2

I had gone through the posts on validating huge xml files but all of those talks about 250MB(Max) file size.

  1. File size is approximately 10GB.
  2. I currently have a tasklet to validate the xml which is using XmlValidator to validate the xml file aganist the xsd.

Problem Statment : When dealing with such a huge xml and validating it loads the entire file in memory so i am getting OutOfMemoryException. Is there any way to validate the xml which can perform the validation Streamwise. I dont want to load whole file in-memory while validating.

Thanks in advance.

Xstian
  • 8,184
  • 10
  • 42
  • 72
Jay
  • 429
  • 2
  • 8
  • 23
  • A schema applies only to a whole document. I don't think it is possible to do that step by step – hek2mgl Dec 16 '15 at 08:56
  • You mean to say if i have to validate against the schema then i should load the whole document right? – Jay Dec 16 '15 at 08:59
  • Yes, that's what I mean. – hek2mgl Dec 16 '15 at 09:17
  • 1
    There's `javax.xml.validation.ValidatorHandler` class to validation.
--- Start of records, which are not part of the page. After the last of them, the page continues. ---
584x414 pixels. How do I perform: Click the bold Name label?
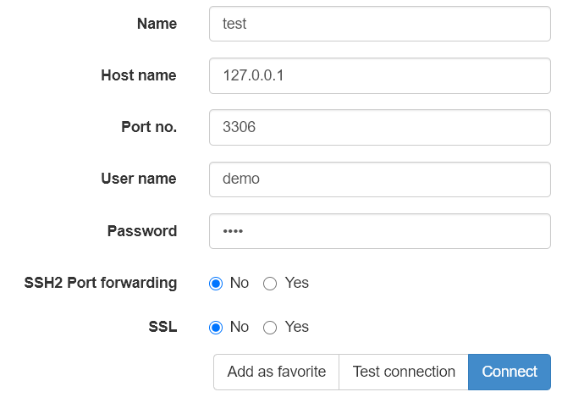click(x=157, y=24)
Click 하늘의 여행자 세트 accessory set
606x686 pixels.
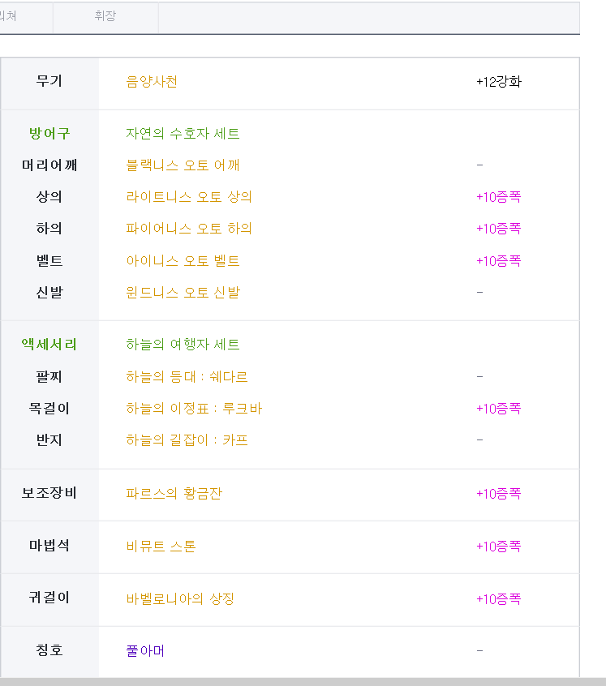183,345
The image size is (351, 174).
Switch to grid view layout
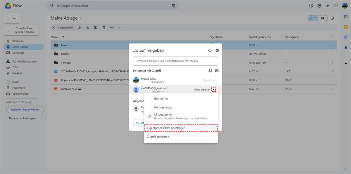(323, 18)
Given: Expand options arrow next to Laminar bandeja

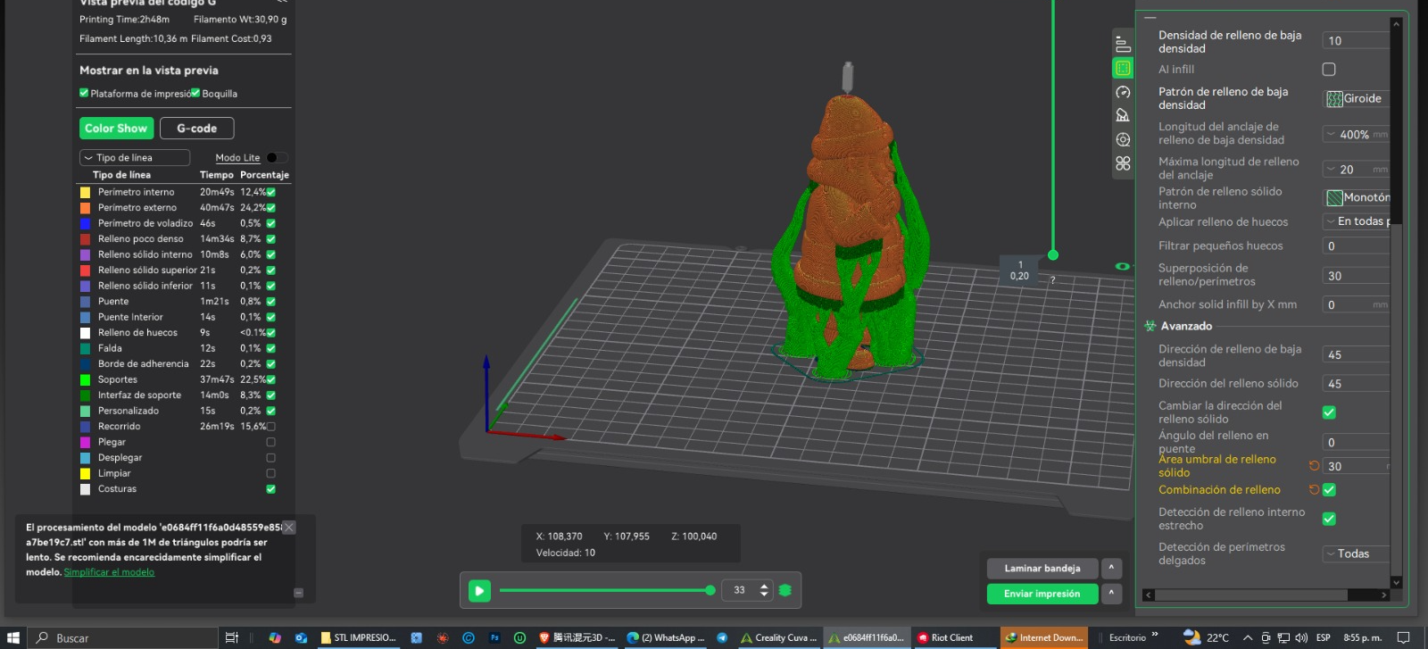Looking at the screenshot, I should 1111,568.
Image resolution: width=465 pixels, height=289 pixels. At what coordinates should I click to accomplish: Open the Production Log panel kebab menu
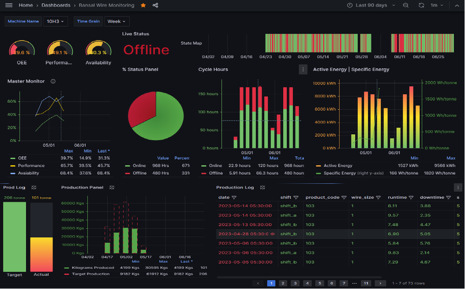coord(458,187)
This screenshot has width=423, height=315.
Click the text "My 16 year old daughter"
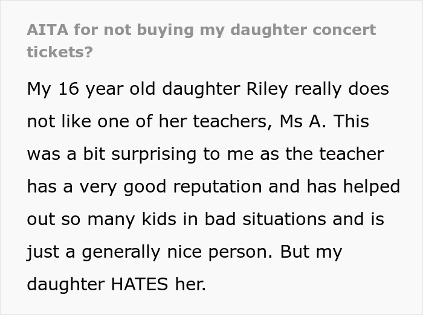(118, 89)
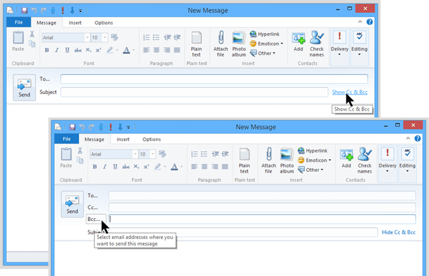Click Attach file icon in front window
The height and width of the screenshot is (276, 429).
click(269, 158)
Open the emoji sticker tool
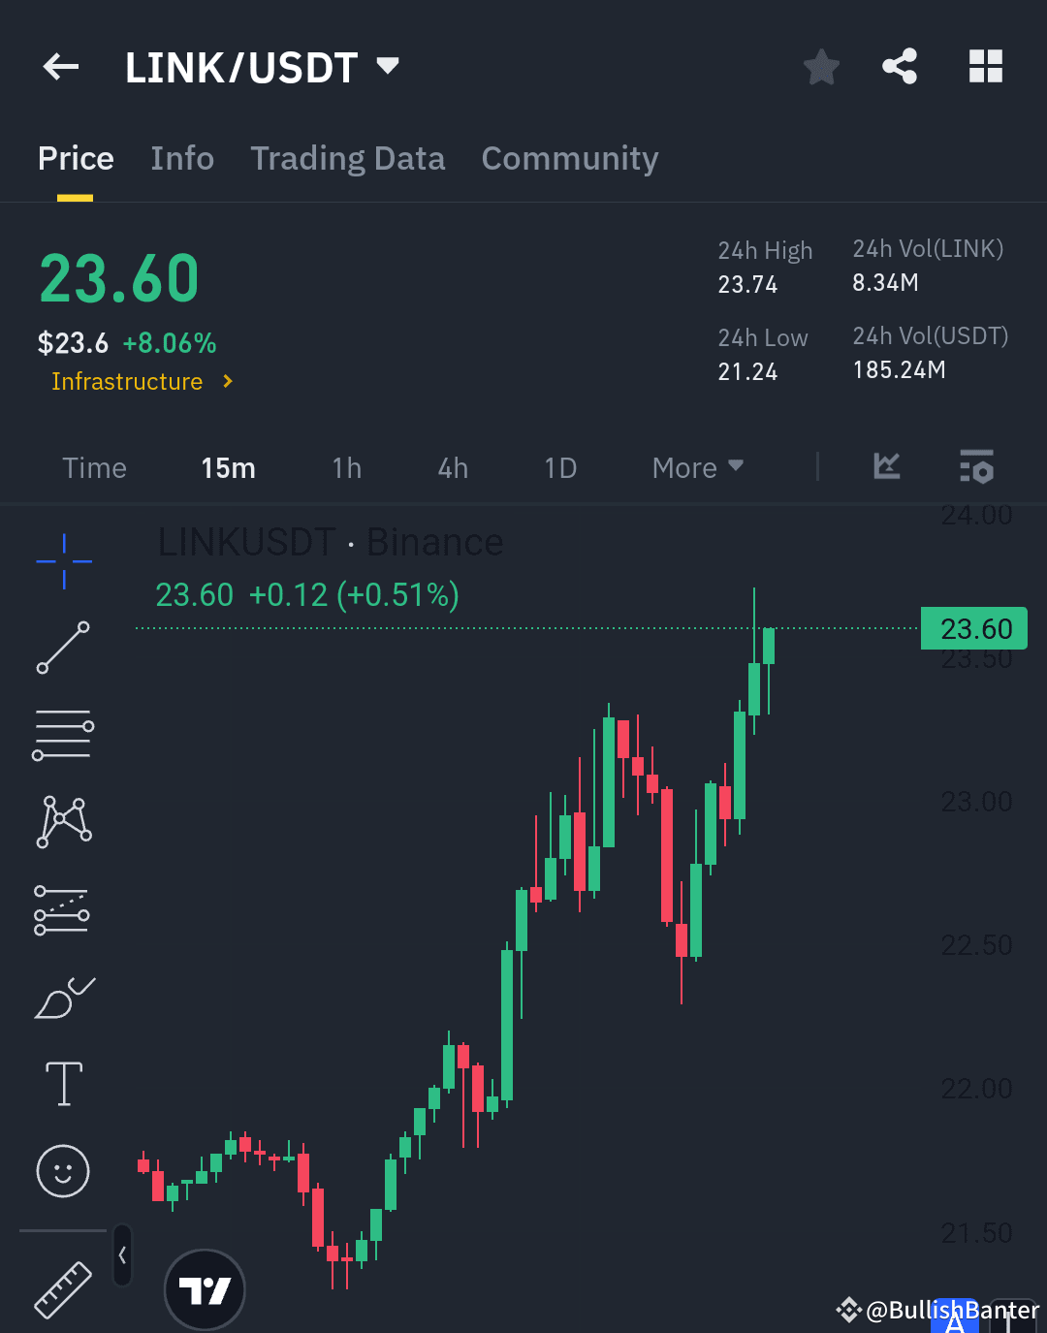The height and width of the screenshot is (1333, 1047). point(62,1171)
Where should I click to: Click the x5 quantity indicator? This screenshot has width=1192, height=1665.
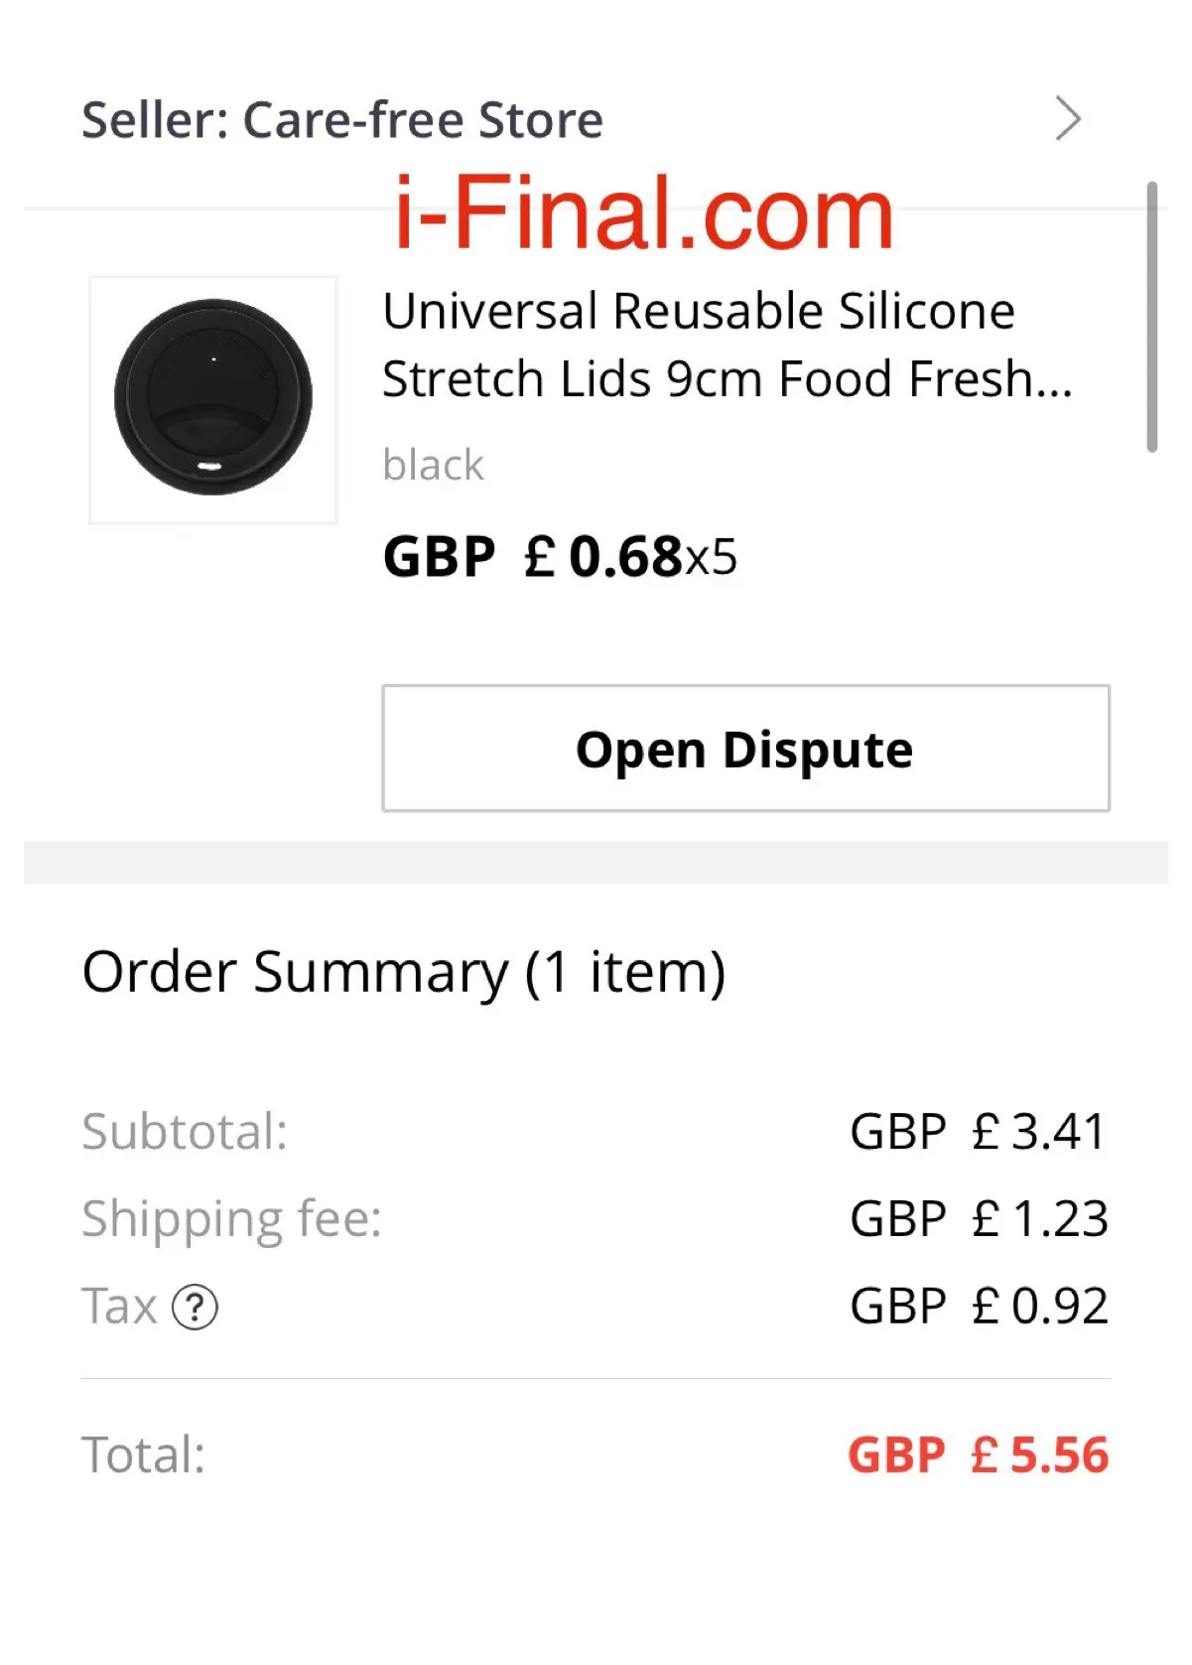tap(712, 557)
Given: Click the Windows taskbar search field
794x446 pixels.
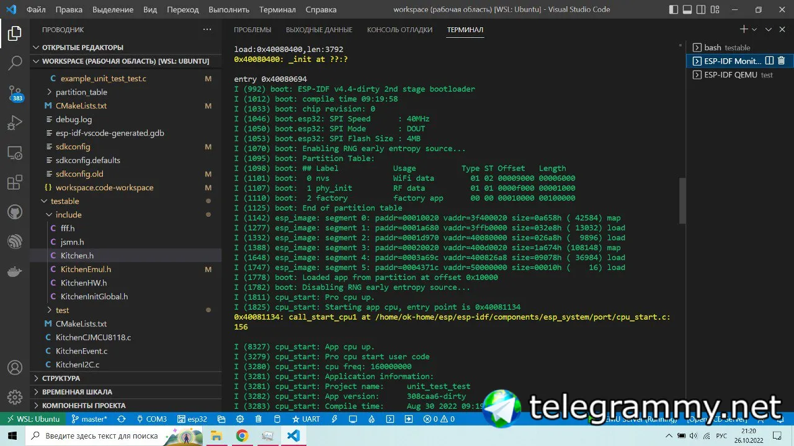Looking at the screenshot, I should click(x=102, y=436).
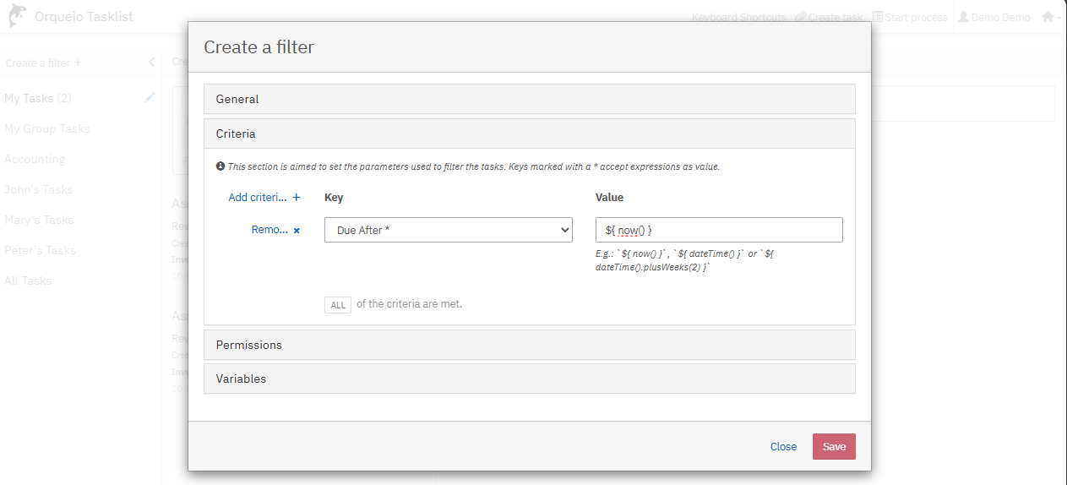Click the info icon in Criteria section
The height and width of the screenshot is (485, 1067).
pyautogui.click(x=220, y=166)
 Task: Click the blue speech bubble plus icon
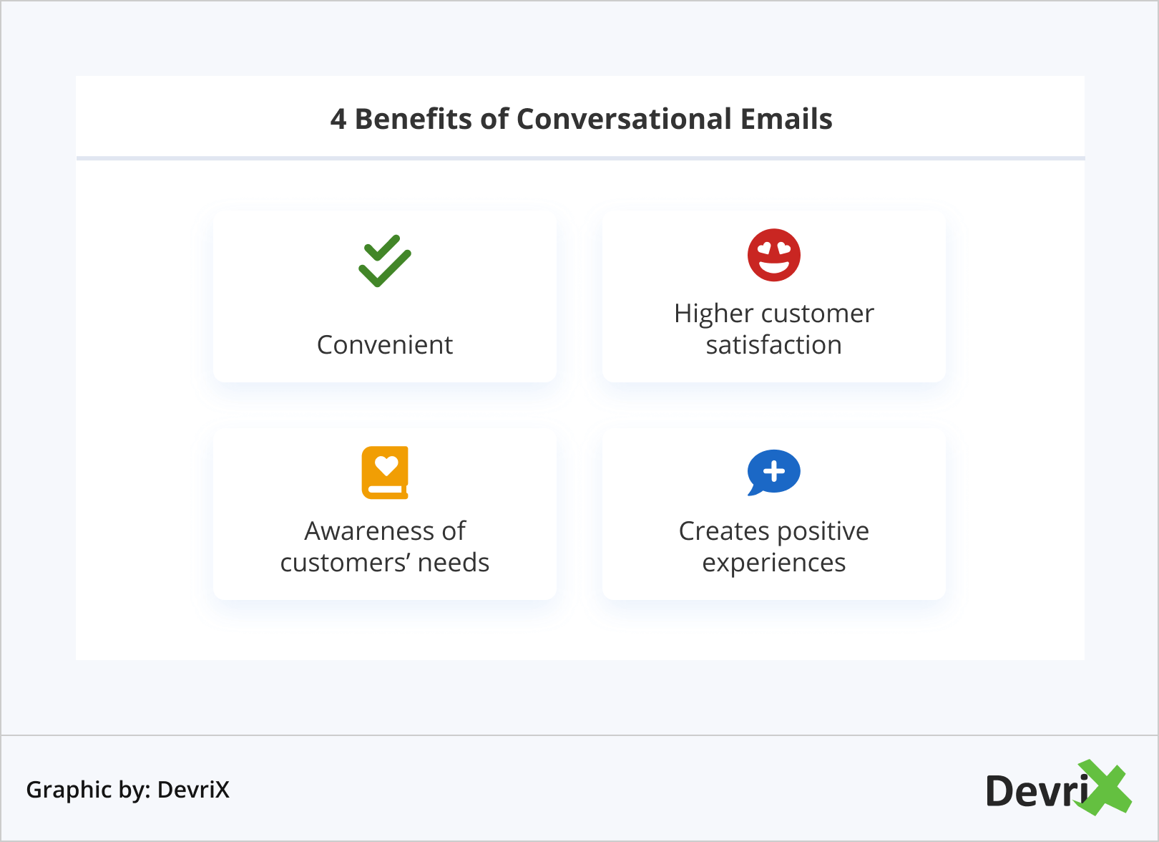click(773, 473)
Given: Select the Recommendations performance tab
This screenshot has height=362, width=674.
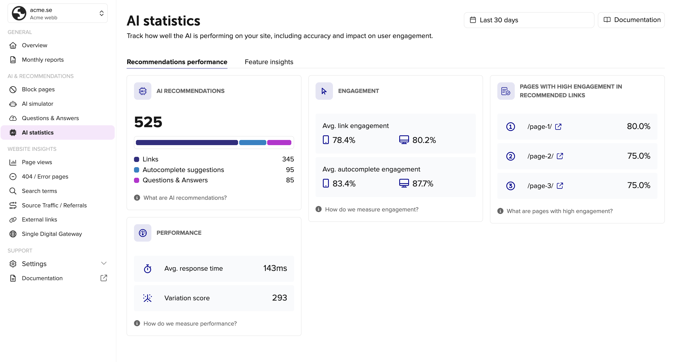Looking at the screenshot, I should (177, 62).
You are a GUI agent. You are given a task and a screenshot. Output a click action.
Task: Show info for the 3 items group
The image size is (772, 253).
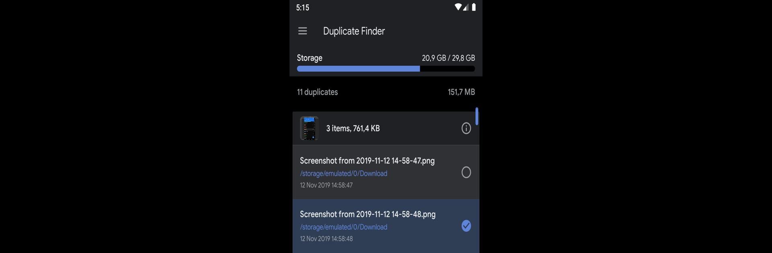coord(466,129)
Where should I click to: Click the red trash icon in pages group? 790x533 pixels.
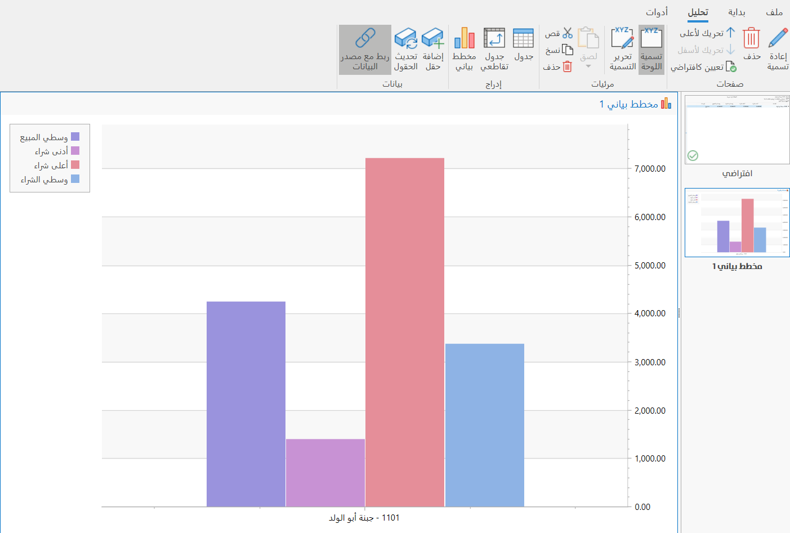751,39
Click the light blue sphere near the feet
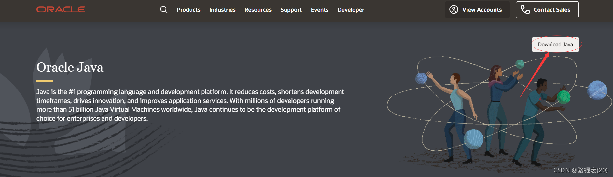Image resolution: width=613 pixels, height=177 pixels. (473, 139)
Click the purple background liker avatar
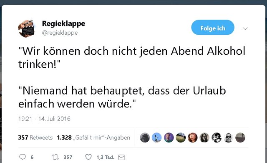267x163 pixels. 169,138
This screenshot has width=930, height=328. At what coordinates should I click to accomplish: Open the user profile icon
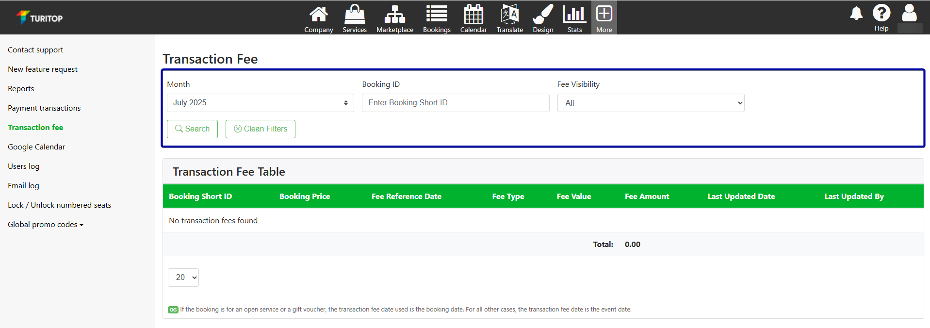coord(909,14)
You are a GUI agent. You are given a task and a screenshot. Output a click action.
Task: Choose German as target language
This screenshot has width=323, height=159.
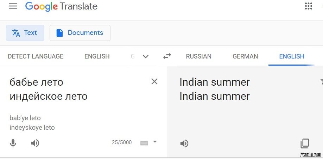[245, 56]
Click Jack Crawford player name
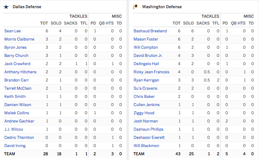 point(17,64)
The second example at http://www.programcreek.com/java-api-examples/index.php?api=javax.xml.validation.ValidatorHandler shows the technique. As far as I can see in the example the validation happens during the reading of XML. Perhaps this is what you need. – Mark Shevchenko Dec 16 '15 at 09:27

1 Answers1

1

Usually, large files contain the same structure repeated 1000s of times, and each instance of the structure is independent of the others. Sometimes there is a header and/or a footer. An XML parser can read a single instance of the repeating element and validate it without needing to look at previous/following elements.

So there is no reason why you should not be able to validate while streaming - the XML parser that ships with IBM Java definitely can ( I have used it myself ).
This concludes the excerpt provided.